Lenders are starting to aggressively target homebuyers for the first time since US mortgage defaults sparked the 2008 global meltdown.
Home Matters, a mortgage consultancy in Dubai, handled more transactions by May this year than in all of last year, says Jean-Luc Desbois, the managing director of Home Matters.
In March his business was up threefold from the same month last year.
"Banks are showing a greater appetite to lend," he says.
Bank mortgages issued in the UAE totalled Dh163.19 billion (US$44.42bn) last year, a 15 per cent increase from the previous year, according toCentral Bank data.
Lenders are making it easier for consumers to obtain home mortgages, industry executives say.
Banks have eased requirements for down payments in many cases, making financing available for up to 85 per cent of the value of the home instead of 70 to 75 per cent previously.
This year banks started offering loan rates as low 4.99 per cent. And Tamweel, a lender that emerged from reorganisation earlier this year, last month announced plans to resume offering financing to overseas buyers, seen as the riskiest clients during the last downturn.
Many analysts predict Dubai prices will continue to fall in the Emirates in next 12 months, after dropping by as much as 50 per cent in some places from the peak of the market.
But the current focus is on buyers who plan to use property, not investors looking for a quick flip and a fast profit.
"I think the risk has reduced compared to 2010," says Sam Wani, the general manager of Independent Finance, a mortgage broker in Dubai. "Prices have stabilised in certain locations."
Lenders are still cautious about screening clients, but there been a change in the environment since 2008, he says. "The money is there. The banks are flush with liquidity."

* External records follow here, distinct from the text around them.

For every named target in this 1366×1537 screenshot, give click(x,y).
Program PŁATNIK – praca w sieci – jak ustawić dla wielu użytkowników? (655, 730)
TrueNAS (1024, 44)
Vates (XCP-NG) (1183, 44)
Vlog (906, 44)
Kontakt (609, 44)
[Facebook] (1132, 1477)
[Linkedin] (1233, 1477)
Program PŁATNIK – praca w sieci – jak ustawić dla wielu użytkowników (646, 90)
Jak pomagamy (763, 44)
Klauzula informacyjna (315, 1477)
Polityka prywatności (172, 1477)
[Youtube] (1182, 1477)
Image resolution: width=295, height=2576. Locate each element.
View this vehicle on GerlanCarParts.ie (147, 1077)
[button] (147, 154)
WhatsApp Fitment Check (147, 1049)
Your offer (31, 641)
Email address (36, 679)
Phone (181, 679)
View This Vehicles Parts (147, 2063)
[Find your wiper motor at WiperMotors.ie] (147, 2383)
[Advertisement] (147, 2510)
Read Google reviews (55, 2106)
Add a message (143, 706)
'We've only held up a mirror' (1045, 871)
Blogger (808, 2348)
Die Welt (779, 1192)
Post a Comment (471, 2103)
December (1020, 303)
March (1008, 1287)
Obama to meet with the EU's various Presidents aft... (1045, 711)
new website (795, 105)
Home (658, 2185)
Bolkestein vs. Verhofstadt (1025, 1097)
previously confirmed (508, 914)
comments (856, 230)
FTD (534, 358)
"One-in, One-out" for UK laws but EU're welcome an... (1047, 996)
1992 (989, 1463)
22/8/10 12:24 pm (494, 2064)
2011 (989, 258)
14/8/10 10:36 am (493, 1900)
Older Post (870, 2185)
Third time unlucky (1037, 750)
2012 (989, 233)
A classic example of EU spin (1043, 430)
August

There have been other subtle changes in the process as lenders try to once again actively recruit home loan clients. In some cases they may accept a minimum monthly income of Dh10,000 instead of Dh15,000, if the property is inexpensive and in a desirable location, agents say.
During the last downturn many lenders would not offer loans to employees in the property and construction industries, considering their jobs too risky. But the banks are now willing to consider mortgages for those employees, in another sign of confidence in the market, Mr Desbois said.